## Aufgaben
A. Beantworte diese Fragen zum Beitrag über das Rutensortiment:
(i) An welchem Fluss wird hauptsächlich gefischt?
(ii) Welche Rolle sitzt auf der Berkley Cherrywood?
(iii) Ab welcher Länge sollen Gummiköder sein, die die gesuchte Rute aushalten soll?
B. Stimmen diese Aussagen mit dem Beitrag über das Rutensortiment überein? Antworte jeweils mit Ja oder Nein und zitiere die Stelle, die es entscheidet.
(i) Gefischt wird meist vom Boot aus.
(ii) Die Spro Violetty hat ein Wurfgewicht von 3 bis 27 Gramm.
(iii) Gesucht wird eine leichte Spinnrute.
C. Führe den Beitrag über das Rutensortiment nach seinem letzten Satz weiter.

## Seitenausschnitt
<<<<

# Rutensortiment erweitern



## CrunchyChris (11. Januar 2017)

hallo#h

Ich will mein Rutensortiment für Raubfische etwas erweitern. gefischt wird auf Forelle, Barsch, Döbel, Rapfen, Hecht, Zander und Wels:q
Hauptsächlich fische ich an der lahn (ca. 20-30m breite) vom ufer aus.

Köder: alles was das kunstköderregal her gibt bis ca 20cm.

Aktuell vorhandene Spinnruten:

Spro Violetty 2,40m / 3-27gr wg/ Rolle: Daiwa Exceler X 2500 / geflochtene mit 7,7kg tragkraft.

Berkley Cherrywood 2,70 / 30-60gr wg / Rolle: Daiwa Ninja A 2500 / geflochtene mit einmal 12 und einmal 16kg tragkraft.

Gesucht wird eine schwere spinnrute um auch mal große Hechte und den ein oder anderen wels zu landen. Die Rute sollte gummis jenseits der 30cm aushalten. dazu muss ich sagen, ich feuere meine köder gerne volle möhre raus und nehme wenig rücksicht auf material|uhoh:
Empfiehlt sich hier eine rute jenseits der 100gr wg?

>>>>

## Bereitgestellte Daten
<<<<

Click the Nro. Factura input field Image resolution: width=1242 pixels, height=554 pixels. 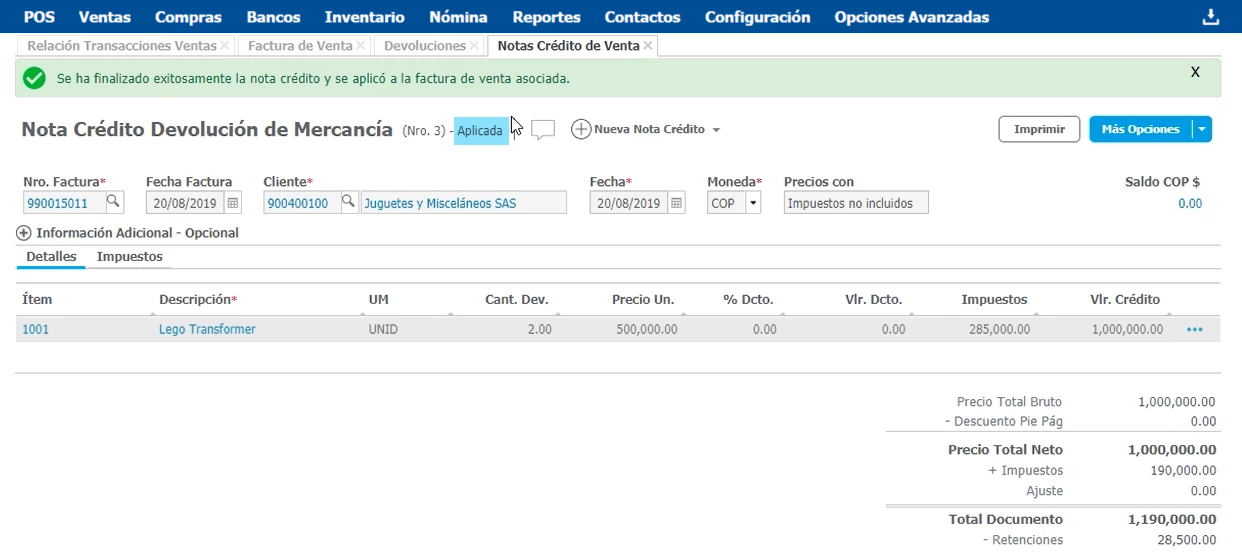(62, 203)

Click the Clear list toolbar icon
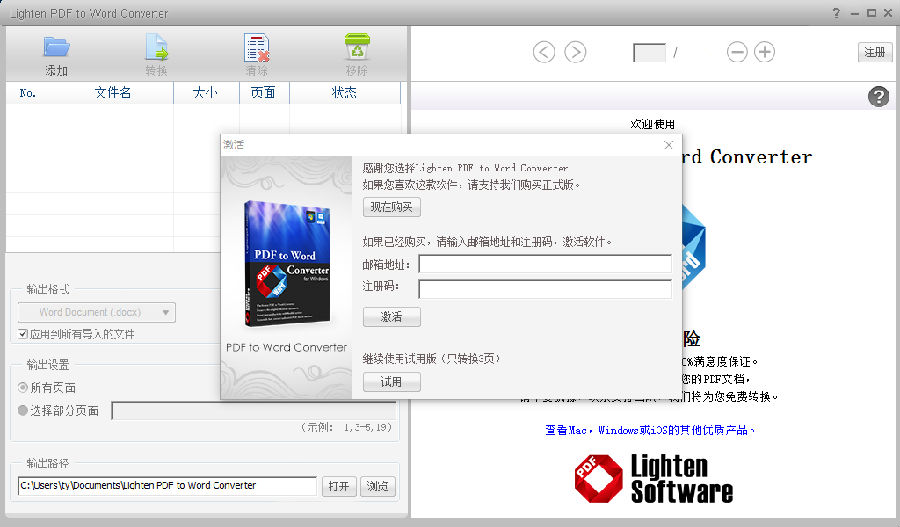(257, 48)
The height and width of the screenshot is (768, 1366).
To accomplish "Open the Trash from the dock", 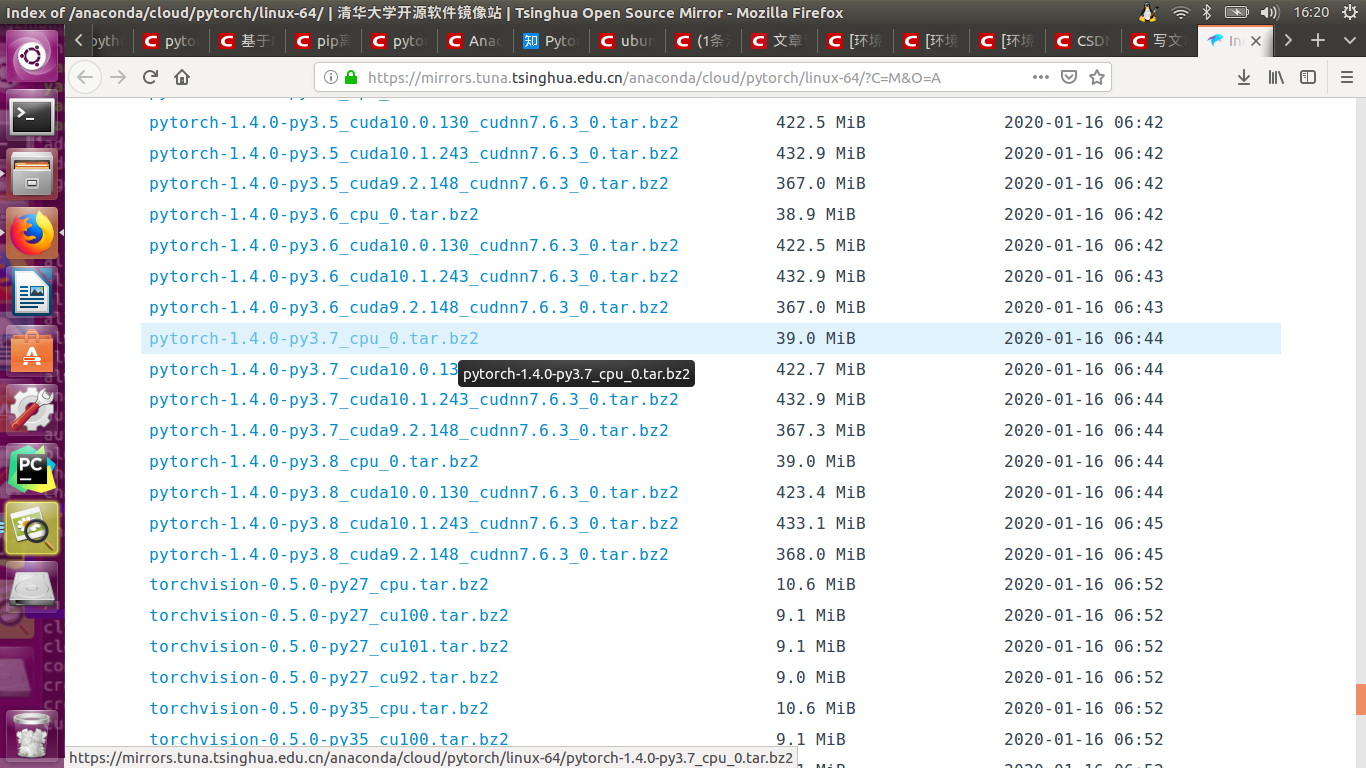I will pyautogui.click(x=32, y=735).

>>>>

## Lösungen
A.
(i) An der Lahn.
(ii) Eine Daiwa Ninja A 2500.
(iii) Jenseits der 30 cm.

B.
(i) Nein: „vom ufer aus“
(ii) Ja: „3-27gr wg“
(iii) Nein: „Gesucht wird eine schwere spinnrute“

C.
Wäre eine multirolle von vorteil?
Welche rollengröße ist empehlenswert?
welche schnurstärke muss her oder reichen die 16kg aus?
Die Rutenlänge sollte so um 2,70m liegen oder empfehlt ihr bei hohem wg eher kürzere/längere Ruten?
Der Preis für Rute u. Rolle sollten bei ca. 200€ liegen.

Ausserdem wird eine Ansitzrute gesucht um Köderfische von 10-30cm (eventuell auch größer) auszubringen. bisher nutzte ich die Cherrywood dazu allerdings ist die nicht dazu geeignet und kommt schnell an ihre grenzen:q
Auch hier wäre ich für eine Kaufberatung in Sachen Rute/Rolle/Schnur sehr dankbar.
ins Auge gefallen ist mir das "ansitzwunder" von matze koch
Auch hier sollten die Kosten bei ca 200€ liegen.

Viele Fragen warten auf viele antworten
gruß Christian


----------



## jkc (11. Januar 2017)

*AW: Rutensortiment erweitern*

Hi, bei Gummifischen über 30cm ist man in der Regel schon weit über die 100g rüber, je nach Köder auch schon in der Größenordnung 200-300g. Da wäre eine Multirute nicht verkehrt, dann wird es mit den 200€ aber nicht so einfach.
Ich denke es wäre sinnvoll erst mal die Köder möglichst genau ein zu grenzen und zu benennen.

Grüße JK


----------



## CrunchyChris (11. Januar 2017)

*AW: Rutensortiment erweitern*

Denke in erster linie an Real Eel 40cm, lange Twister.  verschiedene Shad`s und eventuell Wobbler hab mir allerdings noch keine genauen modelle rausgesucht.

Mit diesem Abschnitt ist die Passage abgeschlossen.